But even her grandmother was as well pleased that Katie should have nothing to do with general preparations. All sorts of young people were to help, and it could hardly be but that some foolish things should be said and done where there was so much to excite and nothing to restrain, and her Katie's name was as well to be kept out of it all. But she put no limit as to the preparations that were to be made at home in the way of cakes and tartlets and little pats of butter, for it was to be a great occasion for Gershom.

There had been demonstrations of this kind before in Gershom and the vicinity. Indeed, this was a favourite way of promoting the cause of temperance, as it has more recently become the favourite way of promoting other causes in Canada. In some spot chosen for general convenience a great many people assembled. The greater the number the greater the good accomplished, it was supposed. The usual plan was for parties of friends to keep together, and either before or after the speech-making—which was supposed to be the chief interest of the day— to seek some suitable spot in field or grove for the enjoyment in common of the many nice things stored in the baskets with which all were supplied.

But Gershom folk aimed at something beyond the usual way. In Finlay Grove, which had been chosen as the place of meeting, tables were to be set up and covered for—

“Well—we'll say five hundred people,” Clifton Holt suggested at one of the meetings for the settling of preliminaries. “And let us show them what Gershom can do.”

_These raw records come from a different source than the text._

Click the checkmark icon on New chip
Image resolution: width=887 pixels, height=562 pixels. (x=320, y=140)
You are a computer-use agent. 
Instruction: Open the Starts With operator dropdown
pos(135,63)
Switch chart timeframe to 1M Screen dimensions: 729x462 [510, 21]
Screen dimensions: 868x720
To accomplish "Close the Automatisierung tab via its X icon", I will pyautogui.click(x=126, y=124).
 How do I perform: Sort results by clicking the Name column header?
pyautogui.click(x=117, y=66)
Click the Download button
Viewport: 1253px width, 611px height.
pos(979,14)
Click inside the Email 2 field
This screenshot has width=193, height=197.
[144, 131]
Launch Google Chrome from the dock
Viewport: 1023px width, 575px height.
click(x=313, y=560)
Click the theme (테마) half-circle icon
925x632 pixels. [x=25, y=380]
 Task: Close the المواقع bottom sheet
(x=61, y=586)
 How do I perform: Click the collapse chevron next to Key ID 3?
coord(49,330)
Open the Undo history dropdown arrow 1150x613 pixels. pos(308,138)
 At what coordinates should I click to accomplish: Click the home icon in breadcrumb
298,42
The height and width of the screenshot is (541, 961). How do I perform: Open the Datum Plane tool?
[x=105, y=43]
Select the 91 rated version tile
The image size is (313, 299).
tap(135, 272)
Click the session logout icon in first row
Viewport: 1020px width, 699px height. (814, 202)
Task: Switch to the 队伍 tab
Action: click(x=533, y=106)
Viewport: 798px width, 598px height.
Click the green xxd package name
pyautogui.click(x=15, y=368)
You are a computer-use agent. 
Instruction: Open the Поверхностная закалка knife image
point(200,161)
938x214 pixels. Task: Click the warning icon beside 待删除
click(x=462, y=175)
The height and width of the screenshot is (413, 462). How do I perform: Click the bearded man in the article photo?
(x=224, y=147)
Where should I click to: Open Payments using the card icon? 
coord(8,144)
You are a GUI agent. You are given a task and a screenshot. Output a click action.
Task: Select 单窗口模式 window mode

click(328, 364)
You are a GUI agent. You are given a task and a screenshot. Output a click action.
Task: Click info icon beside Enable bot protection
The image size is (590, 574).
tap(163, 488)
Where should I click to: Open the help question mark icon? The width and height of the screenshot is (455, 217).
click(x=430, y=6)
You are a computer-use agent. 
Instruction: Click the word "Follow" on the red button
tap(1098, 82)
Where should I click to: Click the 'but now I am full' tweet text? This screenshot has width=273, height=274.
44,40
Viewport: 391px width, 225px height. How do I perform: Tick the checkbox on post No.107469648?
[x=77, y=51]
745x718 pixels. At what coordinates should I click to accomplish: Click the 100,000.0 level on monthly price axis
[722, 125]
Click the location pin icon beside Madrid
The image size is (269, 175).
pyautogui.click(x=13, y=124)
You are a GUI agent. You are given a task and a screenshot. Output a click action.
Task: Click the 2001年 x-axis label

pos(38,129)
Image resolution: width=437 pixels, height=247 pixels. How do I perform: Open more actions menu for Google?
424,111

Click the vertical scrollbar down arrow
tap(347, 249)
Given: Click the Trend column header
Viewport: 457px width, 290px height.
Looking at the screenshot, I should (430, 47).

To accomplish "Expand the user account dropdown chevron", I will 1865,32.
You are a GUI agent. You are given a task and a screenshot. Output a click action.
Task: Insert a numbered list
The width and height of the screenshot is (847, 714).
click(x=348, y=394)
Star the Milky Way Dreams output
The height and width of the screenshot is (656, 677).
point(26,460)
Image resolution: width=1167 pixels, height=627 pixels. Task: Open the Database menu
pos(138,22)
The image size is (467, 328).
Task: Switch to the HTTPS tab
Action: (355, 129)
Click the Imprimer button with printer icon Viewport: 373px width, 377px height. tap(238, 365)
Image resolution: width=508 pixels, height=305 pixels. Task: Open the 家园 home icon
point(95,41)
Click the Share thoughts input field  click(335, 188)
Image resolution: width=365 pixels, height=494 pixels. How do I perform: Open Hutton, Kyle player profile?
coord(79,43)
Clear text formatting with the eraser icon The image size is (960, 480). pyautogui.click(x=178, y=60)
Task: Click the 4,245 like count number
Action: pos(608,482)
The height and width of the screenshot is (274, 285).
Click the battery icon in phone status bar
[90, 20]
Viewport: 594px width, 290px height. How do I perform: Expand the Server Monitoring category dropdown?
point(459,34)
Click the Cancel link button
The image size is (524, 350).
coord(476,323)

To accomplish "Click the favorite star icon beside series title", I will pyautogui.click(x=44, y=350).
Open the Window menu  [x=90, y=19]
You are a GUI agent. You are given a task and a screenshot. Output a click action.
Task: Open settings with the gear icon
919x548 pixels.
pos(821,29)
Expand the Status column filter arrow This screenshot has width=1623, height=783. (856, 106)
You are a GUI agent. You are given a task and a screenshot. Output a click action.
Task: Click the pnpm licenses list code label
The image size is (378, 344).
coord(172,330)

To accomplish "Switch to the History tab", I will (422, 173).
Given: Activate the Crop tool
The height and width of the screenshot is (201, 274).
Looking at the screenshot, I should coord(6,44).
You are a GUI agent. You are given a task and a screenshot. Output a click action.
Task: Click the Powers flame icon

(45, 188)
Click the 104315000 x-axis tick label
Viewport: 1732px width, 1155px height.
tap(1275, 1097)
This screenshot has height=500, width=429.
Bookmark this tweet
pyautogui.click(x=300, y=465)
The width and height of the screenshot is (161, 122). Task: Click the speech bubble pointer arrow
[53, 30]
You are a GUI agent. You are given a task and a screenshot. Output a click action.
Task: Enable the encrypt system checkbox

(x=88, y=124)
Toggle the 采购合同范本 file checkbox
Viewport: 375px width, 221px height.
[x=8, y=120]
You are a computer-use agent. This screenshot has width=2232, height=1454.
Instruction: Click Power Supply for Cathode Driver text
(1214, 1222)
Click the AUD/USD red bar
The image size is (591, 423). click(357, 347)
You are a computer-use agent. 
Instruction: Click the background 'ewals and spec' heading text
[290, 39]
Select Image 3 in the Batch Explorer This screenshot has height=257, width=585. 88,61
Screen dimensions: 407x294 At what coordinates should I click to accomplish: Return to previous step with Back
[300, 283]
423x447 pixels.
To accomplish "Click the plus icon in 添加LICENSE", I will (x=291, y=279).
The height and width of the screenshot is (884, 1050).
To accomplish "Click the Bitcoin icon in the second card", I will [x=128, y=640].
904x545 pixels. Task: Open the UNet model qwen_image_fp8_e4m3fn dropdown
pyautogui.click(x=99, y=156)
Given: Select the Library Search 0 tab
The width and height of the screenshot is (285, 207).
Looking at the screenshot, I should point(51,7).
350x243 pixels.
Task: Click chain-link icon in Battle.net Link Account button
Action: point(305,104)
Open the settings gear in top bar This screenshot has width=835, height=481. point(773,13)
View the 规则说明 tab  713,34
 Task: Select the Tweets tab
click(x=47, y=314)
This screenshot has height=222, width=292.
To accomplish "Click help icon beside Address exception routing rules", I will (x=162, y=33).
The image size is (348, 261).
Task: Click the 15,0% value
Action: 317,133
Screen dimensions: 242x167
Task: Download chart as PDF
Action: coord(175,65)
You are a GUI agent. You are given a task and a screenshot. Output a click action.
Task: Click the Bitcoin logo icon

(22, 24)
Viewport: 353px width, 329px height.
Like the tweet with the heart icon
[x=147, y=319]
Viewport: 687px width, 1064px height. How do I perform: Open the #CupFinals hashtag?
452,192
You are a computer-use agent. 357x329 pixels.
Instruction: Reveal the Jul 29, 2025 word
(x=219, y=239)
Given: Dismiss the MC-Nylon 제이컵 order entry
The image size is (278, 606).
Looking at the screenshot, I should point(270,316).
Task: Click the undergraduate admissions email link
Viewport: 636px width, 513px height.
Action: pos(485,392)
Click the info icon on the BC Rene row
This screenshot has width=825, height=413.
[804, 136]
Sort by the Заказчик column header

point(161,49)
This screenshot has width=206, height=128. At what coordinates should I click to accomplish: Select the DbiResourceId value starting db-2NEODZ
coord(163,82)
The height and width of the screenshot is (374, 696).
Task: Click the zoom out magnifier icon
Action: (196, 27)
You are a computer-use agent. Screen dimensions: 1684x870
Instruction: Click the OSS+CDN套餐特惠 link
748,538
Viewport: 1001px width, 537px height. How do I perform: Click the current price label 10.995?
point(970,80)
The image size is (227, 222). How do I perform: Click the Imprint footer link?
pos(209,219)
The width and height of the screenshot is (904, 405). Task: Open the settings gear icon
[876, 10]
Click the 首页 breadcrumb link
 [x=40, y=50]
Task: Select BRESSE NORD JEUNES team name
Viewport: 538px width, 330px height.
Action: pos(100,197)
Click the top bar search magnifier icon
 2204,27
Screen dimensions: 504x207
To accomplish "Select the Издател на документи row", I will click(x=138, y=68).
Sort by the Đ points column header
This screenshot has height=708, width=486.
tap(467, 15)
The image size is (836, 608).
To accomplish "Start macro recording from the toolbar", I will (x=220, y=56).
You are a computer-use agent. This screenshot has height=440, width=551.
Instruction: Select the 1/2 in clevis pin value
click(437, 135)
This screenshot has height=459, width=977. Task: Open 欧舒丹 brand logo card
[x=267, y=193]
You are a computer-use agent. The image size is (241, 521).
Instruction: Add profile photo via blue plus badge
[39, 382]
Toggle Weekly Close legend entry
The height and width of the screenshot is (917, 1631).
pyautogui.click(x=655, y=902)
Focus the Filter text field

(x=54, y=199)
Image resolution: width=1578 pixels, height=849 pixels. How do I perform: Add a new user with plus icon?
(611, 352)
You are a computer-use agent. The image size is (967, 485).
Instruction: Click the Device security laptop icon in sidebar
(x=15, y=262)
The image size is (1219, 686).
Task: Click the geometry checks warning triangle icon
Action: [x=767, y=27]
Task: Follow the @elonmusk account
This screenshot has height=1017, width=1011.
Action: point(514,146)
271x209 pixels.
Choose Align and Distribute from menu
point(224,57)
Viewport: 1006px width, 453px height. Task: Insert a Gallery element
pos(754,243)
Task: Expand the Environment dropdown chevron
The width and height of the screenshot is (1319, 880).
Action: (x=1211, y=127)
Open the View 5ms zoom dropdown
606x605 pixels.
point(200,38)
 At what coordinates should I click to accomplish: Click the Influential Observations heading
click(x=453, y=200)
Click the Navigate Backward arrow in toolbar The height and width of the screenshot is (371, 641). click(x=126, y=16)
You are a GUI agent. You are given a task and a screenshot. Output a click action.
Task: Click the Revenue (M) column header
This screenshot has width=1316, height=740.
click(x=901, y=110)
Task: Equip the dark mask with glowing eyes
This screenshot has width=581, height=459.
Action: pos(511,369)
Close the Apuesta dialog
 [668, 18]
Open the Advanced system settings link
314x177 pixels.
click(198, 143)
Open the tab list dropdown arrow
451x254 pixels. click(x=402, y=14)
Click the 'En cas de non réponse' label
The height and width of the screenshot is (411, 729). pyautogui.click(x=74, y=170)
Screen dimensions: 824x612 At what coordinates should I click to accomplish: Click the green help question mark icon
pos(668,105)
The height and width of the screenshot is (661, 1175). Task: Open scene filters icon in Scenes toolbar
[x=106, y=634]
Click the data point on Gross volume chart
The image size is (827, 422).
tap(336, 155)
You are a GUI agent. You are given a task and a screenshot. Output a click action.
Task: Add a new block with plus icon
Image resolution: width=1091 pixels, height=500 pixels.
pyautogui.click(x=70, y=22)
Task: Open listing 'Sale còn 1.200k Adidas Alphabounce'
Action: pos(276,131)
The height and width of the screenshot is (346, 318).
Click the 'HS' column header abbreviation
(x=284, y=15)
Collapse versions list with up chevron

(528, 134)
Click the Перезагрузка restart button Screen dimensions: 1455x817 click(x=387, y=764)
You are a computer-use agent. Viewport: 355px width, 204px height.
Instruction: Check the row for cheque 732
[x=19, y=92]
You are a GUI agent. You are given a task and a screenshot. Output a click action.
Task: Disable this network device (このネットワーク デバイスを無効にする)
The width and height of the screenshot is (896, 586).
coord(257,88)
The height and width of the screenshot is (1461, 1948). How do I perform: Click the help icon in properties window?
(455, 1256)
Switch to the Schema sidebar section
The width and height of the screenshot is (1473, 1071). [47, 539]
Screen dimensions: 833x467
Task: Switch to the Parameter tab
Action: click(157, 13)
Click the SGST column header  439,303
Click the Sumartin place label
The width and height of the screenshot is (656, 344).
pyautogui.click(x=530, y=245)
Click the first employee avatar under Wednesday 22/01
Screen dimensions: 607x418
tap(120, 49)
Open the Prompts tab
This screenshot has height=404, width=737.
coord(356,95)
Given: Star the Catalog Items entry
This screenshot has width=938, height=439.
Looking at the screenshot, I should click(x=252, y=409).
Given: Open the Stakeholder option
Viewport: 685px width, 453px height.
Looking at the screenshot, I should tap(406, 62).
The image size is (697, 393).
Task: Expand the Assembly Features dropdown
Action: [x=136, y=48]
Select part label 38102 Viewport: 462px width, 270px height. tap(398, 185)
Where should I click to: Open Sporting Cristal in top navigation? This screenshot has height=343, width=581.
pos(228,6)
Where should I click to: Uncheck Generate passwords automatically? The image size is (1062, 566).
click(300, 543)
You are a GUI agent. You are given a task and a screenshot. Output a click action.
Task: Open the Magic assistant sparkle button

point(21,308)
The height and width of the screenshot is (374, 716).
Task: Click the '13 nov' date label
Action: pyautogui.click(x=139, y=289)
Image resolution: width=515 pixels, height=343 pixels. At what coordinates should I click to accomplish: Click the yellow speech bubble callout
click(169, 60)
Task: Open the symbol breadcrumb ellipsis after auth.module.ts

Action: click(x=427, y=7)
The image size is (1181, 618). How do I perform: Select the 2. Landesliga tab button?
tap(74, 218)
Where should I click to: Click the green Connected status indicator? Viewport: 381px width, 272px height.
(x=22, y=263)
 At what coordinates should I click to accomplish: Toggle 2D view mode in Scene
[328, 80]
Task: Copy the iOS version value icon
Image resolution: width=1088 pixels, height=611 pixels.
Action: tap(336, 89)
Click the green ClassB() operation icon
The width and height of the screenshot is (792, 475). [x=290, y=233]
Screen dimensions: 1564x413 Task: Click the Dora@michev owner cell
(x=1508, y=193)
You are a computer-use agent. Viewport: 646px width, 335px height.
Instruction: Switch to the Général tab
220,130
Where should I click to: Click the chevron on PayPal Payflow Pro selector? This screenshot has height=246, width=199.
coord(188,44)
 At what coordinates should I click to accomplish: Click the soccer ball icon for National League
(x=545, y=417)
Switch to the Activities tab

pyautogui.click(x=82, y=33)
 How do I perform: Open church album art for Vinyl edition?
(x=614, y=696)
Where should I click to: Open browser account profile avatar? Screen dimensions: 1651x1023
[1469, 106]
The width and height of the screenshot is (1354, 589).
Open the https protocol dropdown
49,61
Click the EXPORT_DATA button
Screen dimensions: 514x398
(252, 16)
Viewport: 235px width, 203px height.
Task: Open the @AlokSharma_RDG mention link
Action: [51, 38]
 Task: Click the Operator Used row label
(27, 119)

Of course he did not know in the least what he was undertaking for Gershom in this off-hand way, nor did any one else till it was too late to change the plan. Not that there was any serious thought of changing it. The honour of Gershom was at stake, and “to spend and be spent” for this—to say nothing of “the cause”—seemed to be the general desire.

Davie Fleming did his part well. He drew loads of boards from the saw-mill, and loads of crockery from the various village stores. He helped to fix the tables and many seats, and to build the platform for “the speakers from a distance,” vaguely promised as a part of the day's feast. Indeed, he distinguished himself by his zeal and efficiency, and was in such request that he was obliged to promise that he would be on the ground early in the morning of the day to help about whatever might still have to be done.

He had got quite into the spirit of it by this time. It was great fun, he said, and he was a little ashamed of the part he had taken in keeping Katie out of it all. So he proposed that she should go with him that morning and stay for an hour or two. She could go quite easily, he said, for he could put her over the river on a raft which he had made for his own convenience, to save the walk round by the bridge. But Katie could not be spared. The children were all expected to go with the Scott's Corner Sunday-school to the High-School, from thence to walk with several other Sunday-schools in procession to the Grove, and Katie must help to get them ready and see them off. When Davie came back at noon he had some news to give her.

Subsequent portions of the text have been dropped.